Do you wonder how the pros always catch fish on any lake, any time of the year?
Time on the water, experiencing multiple different scenarios, then remembering each scenario and applying it to a similar situation, is the key. The problem is … most people can’t spend 300 days a year on the water. Things like work, family, chores, and ton of other things get in the way of an everyday fishing life. And if we’re being completely honest, for a majority of the angling population, remembering what happened the last time out on the water when facing similar conditions just doesn’t happen all that frequently.
Before we share that tool, let’s talk about a fishing logbook, because it’s the key.
By Derek Horner
A fishing logbook is exactly what the name implies: a journal for you to record important information about your outings. While most fishermen claim that they can remember what fish they caught, when, and on what lake (do you really?), the whole truth of the matter is that there’s no way you can remember every single detail about every single catch. Sure, you’re able to recount how big it was, and remember bragging to your fishing buddies on Facebook, but the finite details slip by the wayside.
Three months ago you had a great day on the water, but can you recall? …
- What the barometric pressure was
- What phase the moon was in
- What your GPS coordinates were
- What the weather was like
- The direction(s) of the wind, if there was any
- How deep the fish were
- The bait you were using
- Your presentation(s)
- Whether or not you saved your GPS trail
- Can’t remember? Yup. That’s what we thought.
That’s why using a logbook is so advantageous. It allows you to record all of the truly important information so that weeks, months, or years later you can go back to the same spot, replicate those exact same circumstances (to the best of your ability), and have just as much success. A logbook will hopefully help you notice patterns in fish movements and behavior related to conditions, time of day and year, feeding patterns, and more. It’s akin to a football coach’s playbook.

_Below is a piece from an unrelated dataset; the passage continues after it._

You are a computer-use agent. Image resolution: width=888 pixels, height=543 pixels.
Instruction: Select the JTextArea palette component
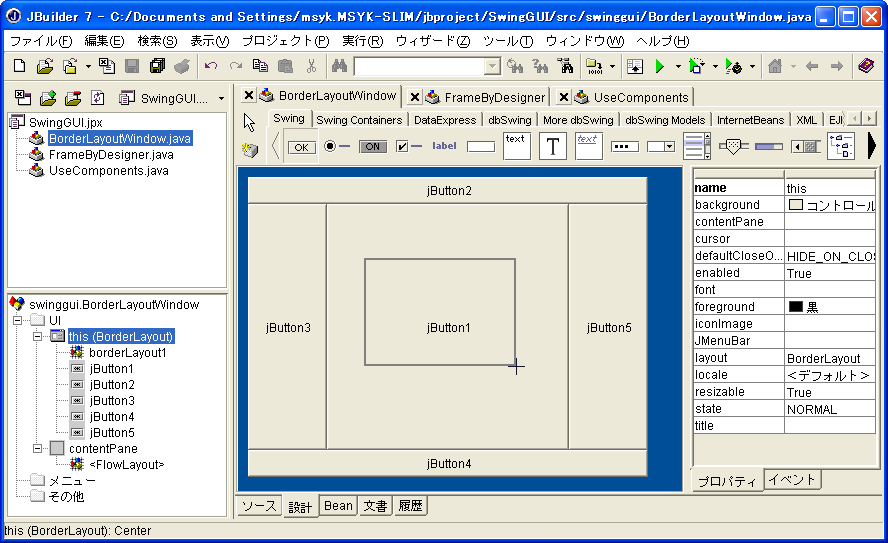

With a fishing logbook, you can notate the details that coincide with your catches and misses. Having access to these historical data and tidbits of specific information can help improve your fishing.
Using a logbook can help make you a better fisherman. It could be just a standard notebook, or there are a variety of commercially available angler’s logs you can easily get your hands on at bookstores and online retailers. There are also a wide variety of ever-evolving apps that make excellent journal entries for you.
How much information you want to log into your journal is up to you, but the more you include, the more it will help you in the future. Typical information includes:
- GPS coordinates
- Weather (wind direction and speed)
- Barometric pressure
- Moon data
- Water temperature
- Water clarity
- Lake level
- What depth you fished (and caught)
- Lure description (size, type, color, presentation)
- How you fished
- Description of catches (number and size)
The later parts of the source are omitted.